The O’Brien Banshee

I would also claim that I heard the Banshee myself. I remember it vividly the night that it happened. My father was with me as well. We’d gone to the shop to get some flour or something for my mother. It was a nice pleasant evening in April. When we left home it was still clear and he finished work at about seven o’clock but we walked to the town about a mile down the road. On the way back it was getting dark but the evening had turned into a lovely night.

I remember quite well when we were coming to this spot at a place called Cassy O’Brien’s and there the both of us stopped at the same time and started looking around. Now I could hear a cat and I presumed he was looking for the same cat. But we couldn’t see any cat. It was like a cat but in another way it wasn’t like a cat. We walked on and as we reached the top of the road we heard more cats crying.
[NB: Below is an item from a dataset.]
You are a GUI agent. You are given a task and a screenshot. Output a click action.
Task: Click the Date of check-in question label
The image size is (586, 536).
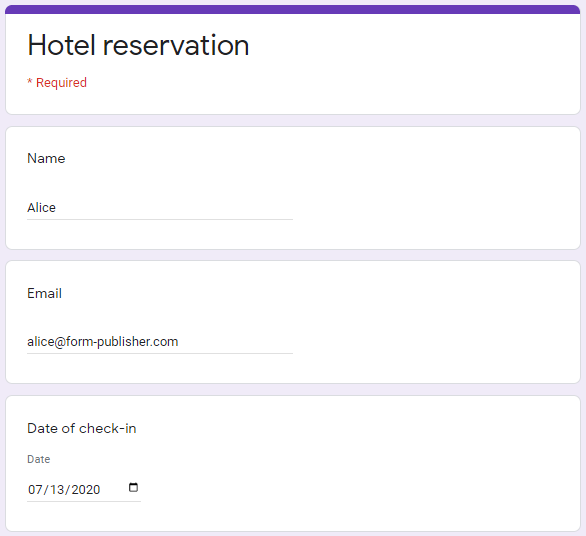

I was eating dolly mixtures that the man in the shop had given to me, about ten dolly mixtures in the bottom of a wee paper bag. I was eating them and listening to these cats as I walked along chatting to my father, but whatever it was, the sound got louder and louder, like a thousand cats wailing together. I dropped the bag of sweets to cover my ears and my father must have been anxious too because he put his hand on my shoulder and ran the rest of the way with me in front of him.

We got home and didn’t mention anything of it to my mother but the next morning we heard that Cassy O’Brien’s aunt who lived a bit over the way had died.
I’ll always believe that it was the Banshee, whatever anybody says to the contrary.